2.10. Statistical Analysis

The samples underwent three replicate tests, and the resulting data were summarized using mean values accompanied by standard deviations. Statistical analysis of the experimental data was conducted using ANOVA and the Tukey test in SPSS 21 software (Chicago, IL, USA), with statistical significance set at p < 0.05.

3. Results and Discussion

3.1. Texture Properties’ Analysis

The texture properties were one of the most important indices used to evaluate the similarity between MAs and animal meat [25]. By testing MA texture properties, such as hardness, springiness, chewiness, and fibrosity, the overall quality of the product could be assessed [26]. This would provide a scientific basis for product development and production. The results of texture data are shown in

Table 1. Effect of the ratio of PPI to MS on the texture properties of MAs.

Samples	Hardness (N)	Springiness (mm)	Chewiness (g)	Degree of Fibrosity
PPI:SM = 1:0	44.54 ± 1.69 b	0.80 ± 0.02 c	3173 ± 78 c	0.92 ± 0.03 c
PPI:SM = 8:2	46.71 ± 4.65 b	0.96 ± 0.05 a	3721 ± 146 b	1.15 ± 0.06 b
PPI:SM = 6:4	62.63 ± 2.77 a	1.01 ± 0.03 a	4897 ± 206 a	1.28 ± 0.05 a
PPI:SM = 4:6	38.36 ± 3.07 c	0.85 ± 0.02 b	2728 ± 186 d	0.93 ± 0.05 c
PPI:SM = 2:8	36.03 ± 4.80 c	0.87 ± 0.03 b	2457 ± 353 d	0.85 ± 0.04 c
PPI:SM = 0:1	11.27 ± 1.40 d	0.73 ± 0.02 d	573 ± 90 e	0.74 ± 0.02 d

Note: The results are presented as the mean value along with its standard deviation.
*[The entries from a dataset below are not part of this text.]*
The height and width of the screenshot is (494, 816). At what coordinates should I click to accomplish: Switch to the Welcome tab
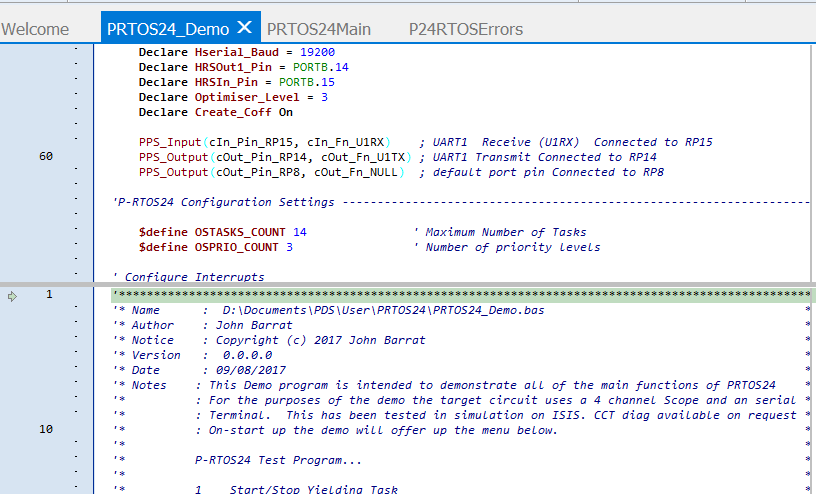(35, 29)
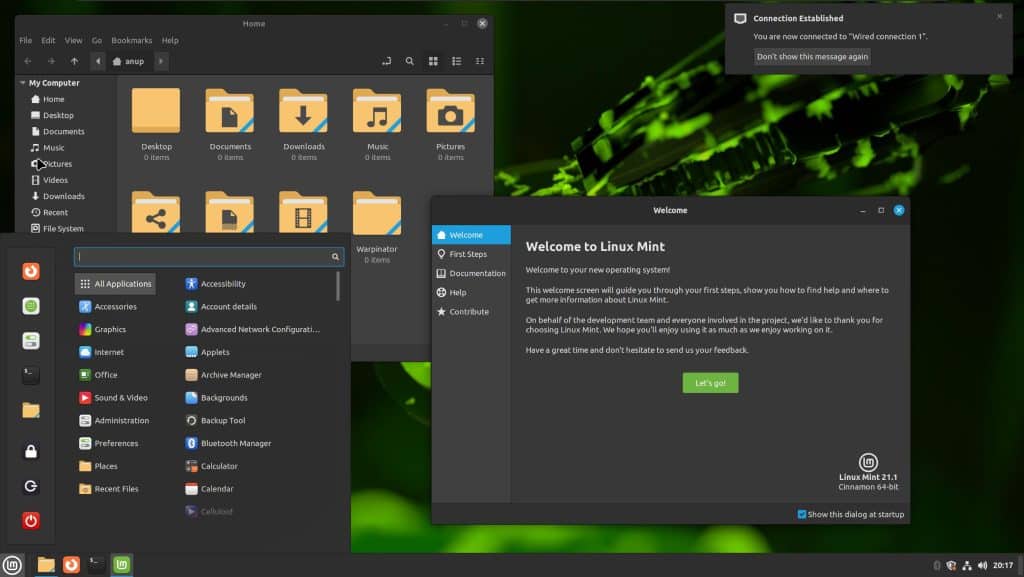Image resolution: width=1024 pixels, height=577 pixels.
Task: Click the search icon in the file manager toolbar
Action: 410,60
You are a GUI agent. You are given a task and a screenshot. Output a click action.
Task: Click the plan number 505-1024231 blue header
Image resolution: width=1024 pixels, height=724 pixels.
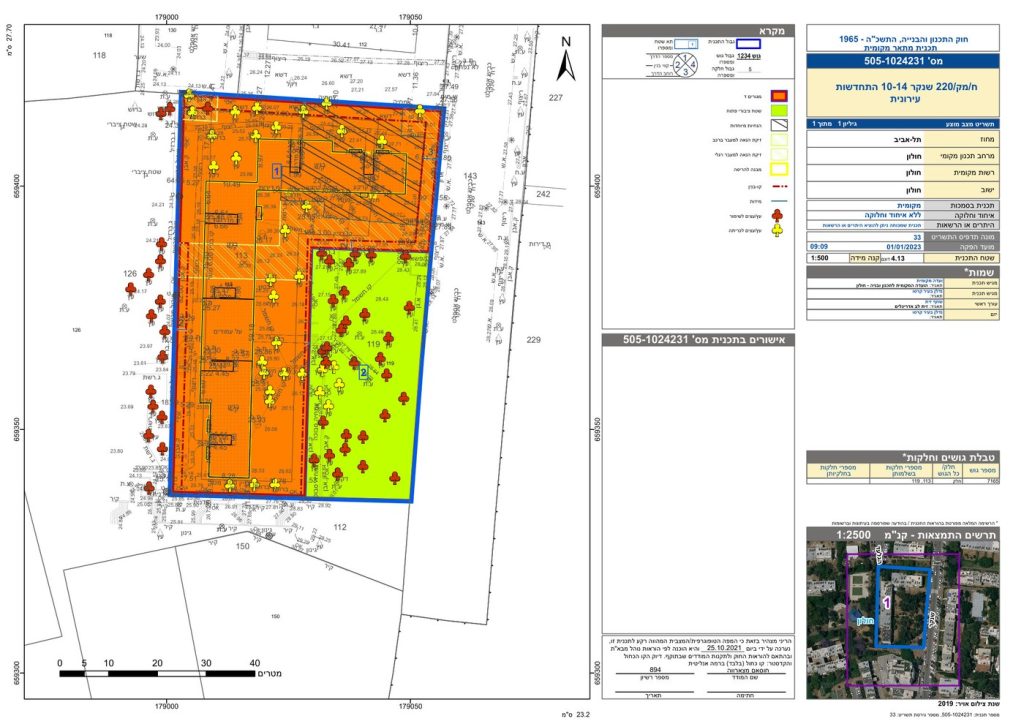point(903,61)
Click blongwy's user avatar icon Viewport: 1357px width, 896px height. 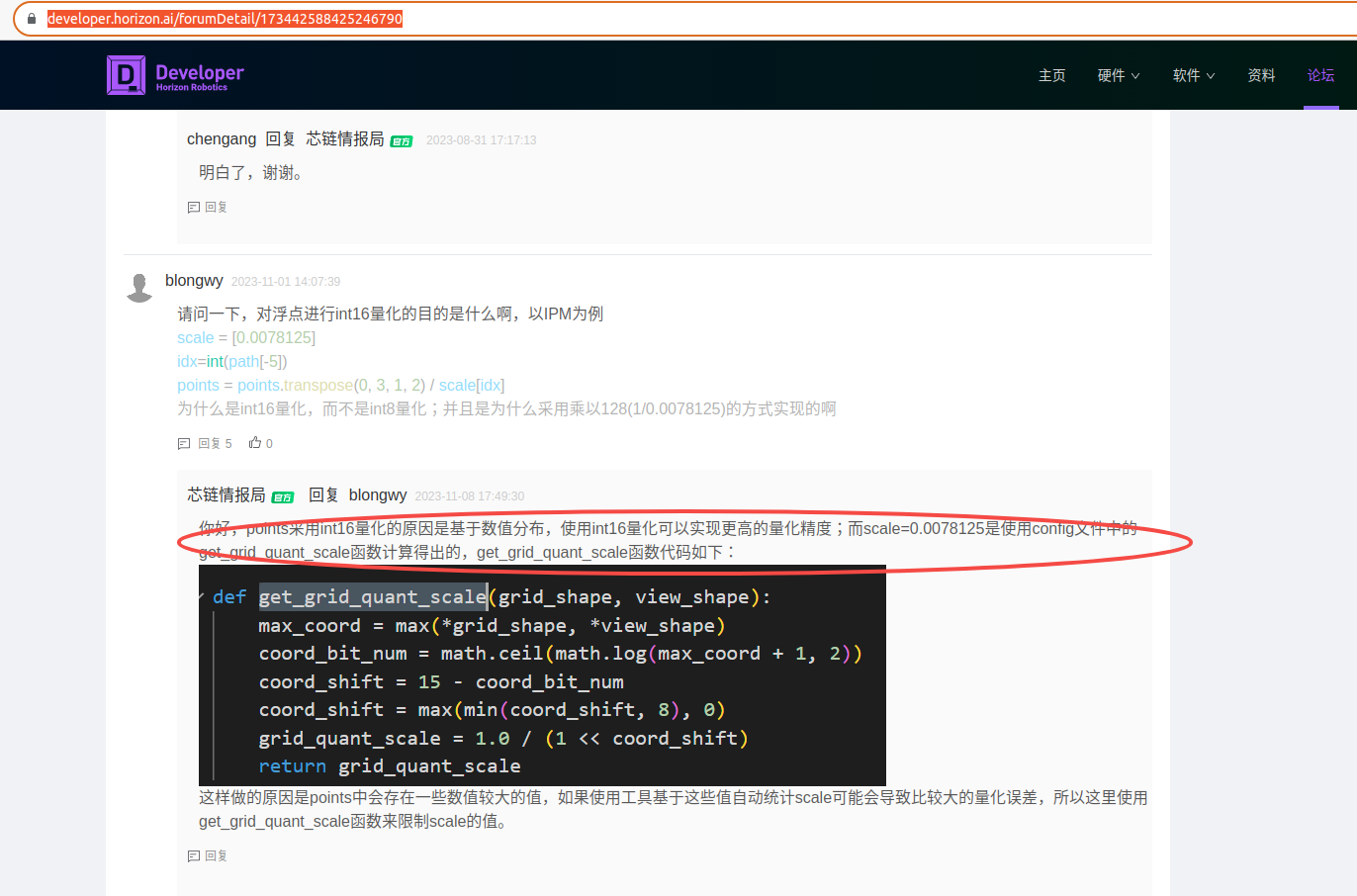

Significant differences (p < 0.05) are indicated by distinct lowercase letters within the same column.

. The results show that when the ratio of PPI to SM changed from 1:0 to 0:1, the hardness, springiness, and chewiness of MAs increased first and then decreased. When the ratio of PPI to SM was 6:4, the hardness (62.63 ± 2.77 N), springiness (1.01 ± 0.03), and chewiness (4897 ± 206 g) were the highest. By increasing the proportion of SM, the hardness, springiness, and chewiness of MAs decreased gradually. This could be because there may be an interaction between SM and PPI. In a certain range, the addition of SM may help to enhance the structural stability of MAs, thus improving their texture properties. However, when the content of SM is too high, it may destroy the stable structure originally formed by PPI, resulting in a decline in texture characteristics. When an MA consists of SM only, the hardness, elasticity, and chewiness are the lowest. The taste may be too soft, inelastic, or chewy, which may affect consumers’ eating experience and satisfaction. A previous study found that the hardness of beef is about 76 N, and that of pork is about 55 N [27]. When the ratio of PPI to SM is 6:4, its hardness is closest to that of beef and pork, and this is the best preparation technology of MAs.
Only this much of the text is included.